O documento tem como principal objetivo manter o incentivo à reabilitação dos edifícios, sobretudo em centros urbanos com forte pressão urbanística, e esclarece que a redução de IVA se aplica a obras em ARU mesmo sem Operação de Reabilitação Urbana (ORU) aprovada. Os efeitos são retroativos a 2008.
«Através do presente projeto de lei, procede-se à interpretação autêntica da Verba 2.23 da Lista I anexa ao Código do IVA, na redação anterior à entrada em vigor da Lei n.º 56/2023, de 6 de outubro», refere o texto deste diploma.

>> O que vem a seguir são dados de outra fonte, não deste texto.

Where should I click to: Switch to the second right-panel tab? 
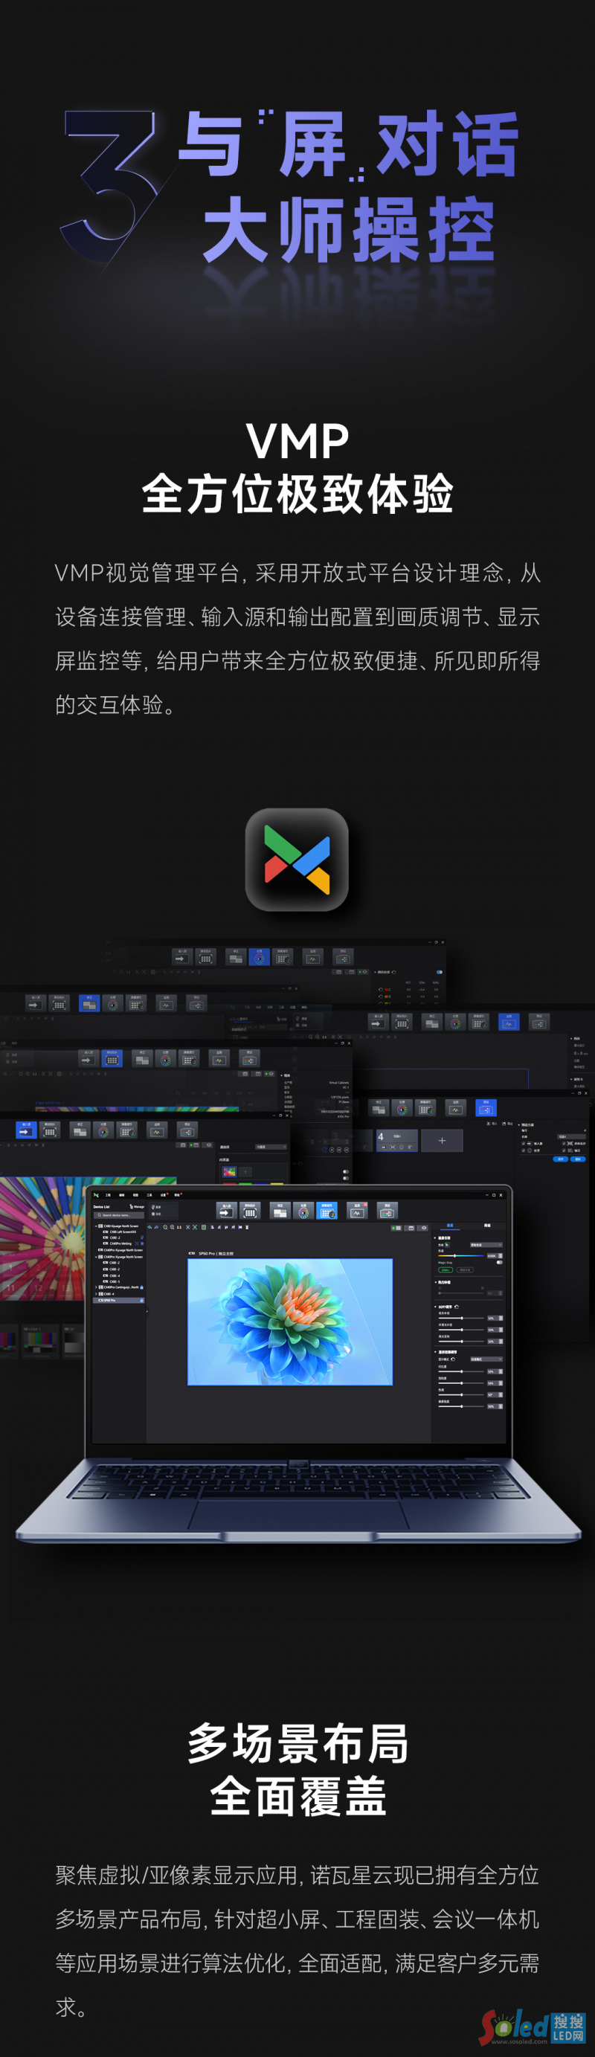[486, 1226]
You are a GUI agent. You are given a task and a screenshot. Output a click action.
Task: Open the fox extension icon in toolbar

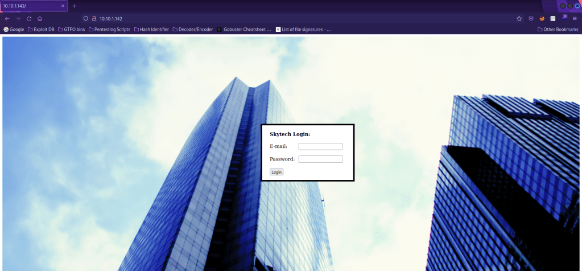[x=542, y=18]
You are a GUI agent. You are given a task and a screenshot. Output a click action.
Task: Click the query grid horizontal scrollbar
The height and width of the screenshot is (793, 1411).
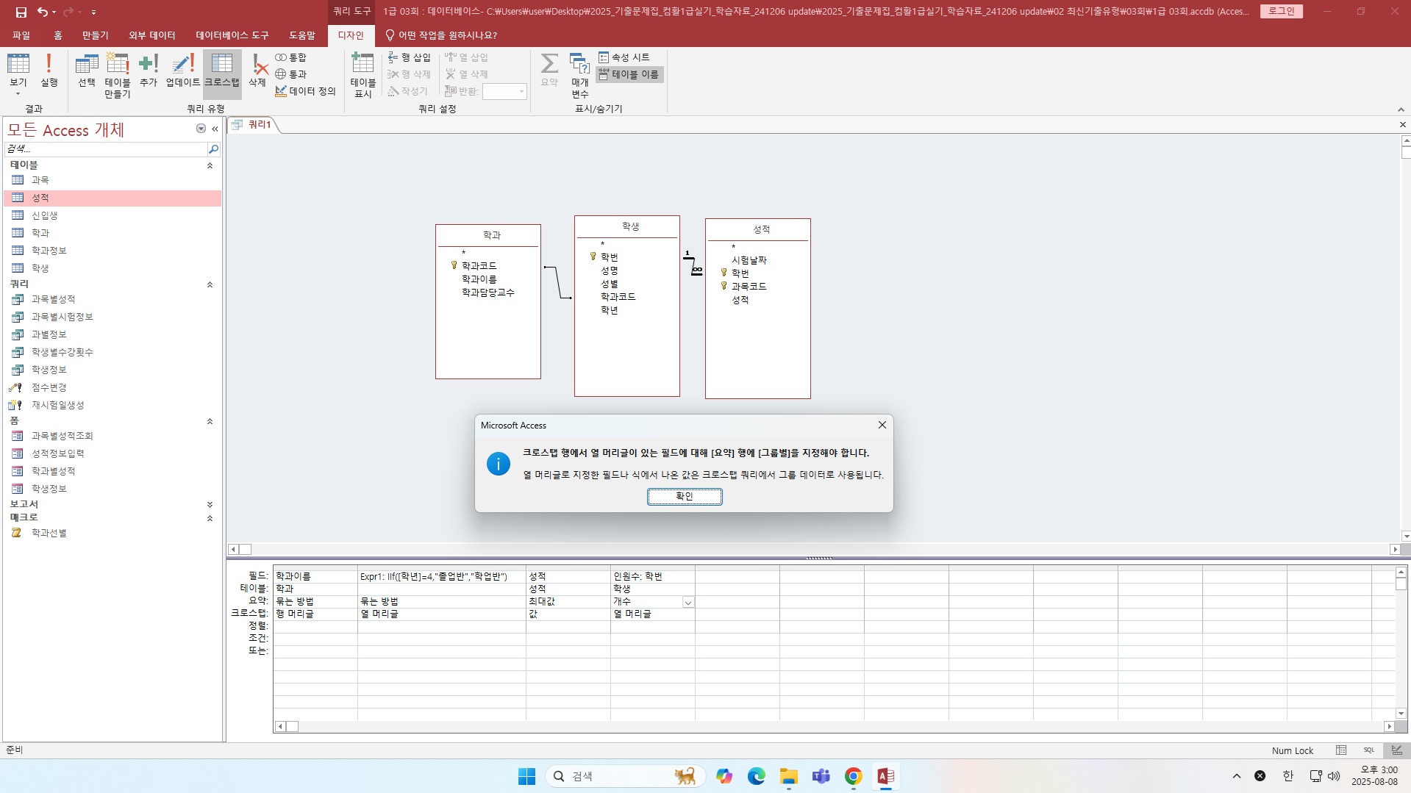pyautogui.click(x=836, y=726)
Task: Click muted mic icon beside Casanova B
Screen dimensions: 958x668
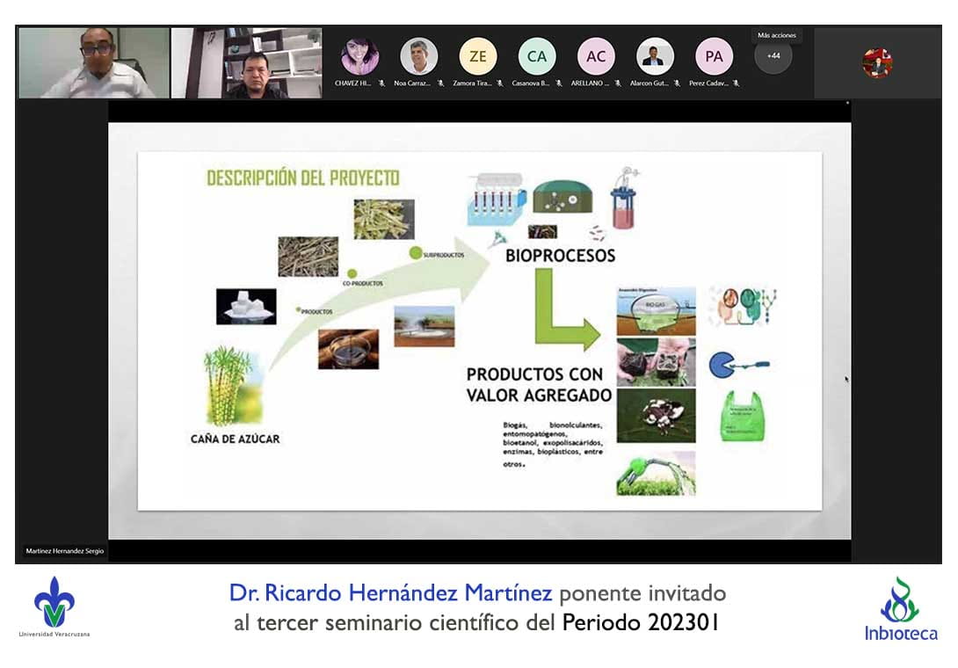Action: coord(557,84)
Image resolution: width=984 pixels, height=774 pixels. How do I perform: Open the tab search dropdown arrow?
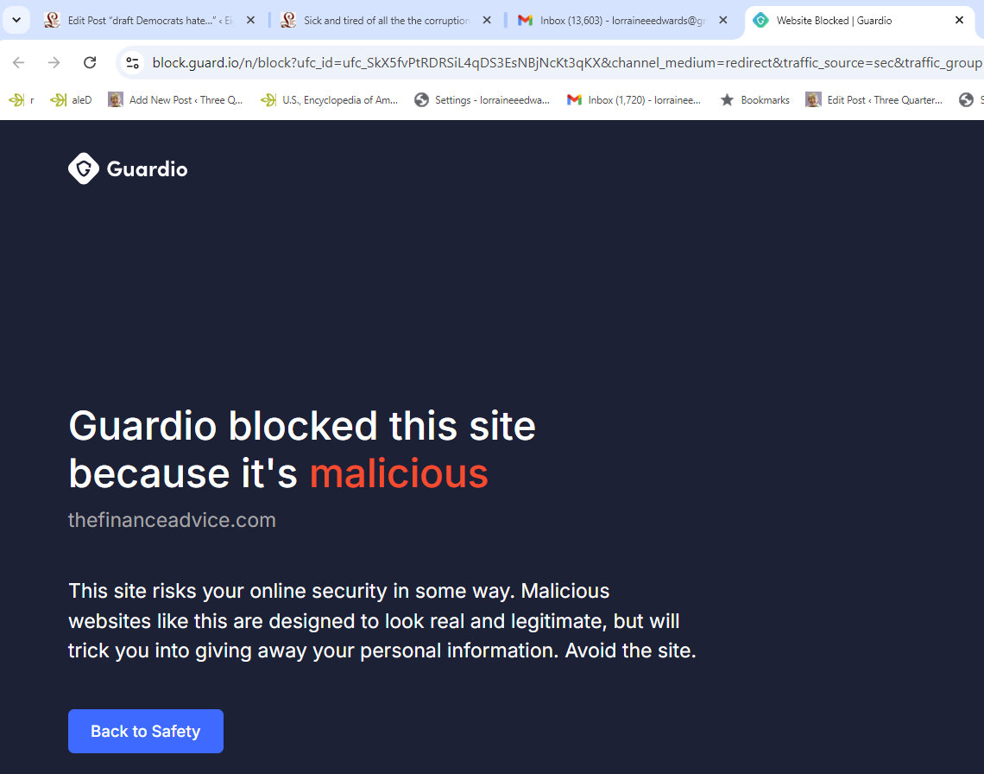17,20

Nem sempre a delimitação de uma ARU acontece em simultâneo com uma ORU, o que tem levado a várias divergências com a Autoridade Tributária (AT) relativamente à aplicação do imposto reduzido apenas com base na localização do imóvel em ARU.
Durante anos, as empreitadas aplicaram a taxa reduzida de IVA de 6% a obras de reabilitação realizadas em ARU, mas a AT passou a exigir também a existência de uma ORU aprovada pelos municípios, o que tem levado a cobranças adicionais de IVA à taxa de 23% sobre obras já concluídas e vendidas, com efeitos retroativos.

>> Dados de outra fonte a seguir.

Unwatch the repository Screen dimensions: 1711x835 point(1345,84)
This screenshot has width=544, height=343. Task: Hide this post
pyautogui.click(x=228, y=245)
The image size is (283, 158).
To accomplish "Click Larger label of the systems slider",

O deputado Hugo Carneiro, do PSD, justificou esta clarificação, agora aprovada, afirmando que «as dúvidas abalaram a confiança dos cidadãos e das empresas na palavra do Estado» e existe a necessidade de «reafirmar a coerência das políticas públicas de apoio à construção e reabilitação urbana», citam a agência Lusa e o Negócios.
Filipe de Sousa, do JPP, recordou que a taxa reduzida do IVA em áreas de reabilitação urbana contribui para valorizar a segurança jurídica para quem constrói, e por isso anunciou o seu voto favorável, bem como a bancada do CDS-PP.
Patrícia Gonçalves, do Livre, afirmou que o partido iria acompanhar esta iniciativa, que «vai no sentido certo», apesar de não validar a política global de habitação do Governo, referindo-se ao novo pacote fiscal, que «continua profundamente desalinhado com a vida das pessoas».
Da parte do PCP, Paula Santos duvidou que esta medida venha a beneficiar as pequenas e médias empresas. António Mendonça Mendes, do PS, saudou esta iniciativa e salientou o impacto positivo do projeto para «resolver um problema de anos de instabilidade dos agentes económicos e das famílias».
Por seu turno, Catarina Salgueiro, do Chega, exigiu conhecer o impacto financeiro desta alteração nas contas públicas, com a esperada devolução de milhares de euros do IVA por parte do Estado aos construtores, com efeitos retroativos.
Esta proposta vai agora ser discutida na especialidade.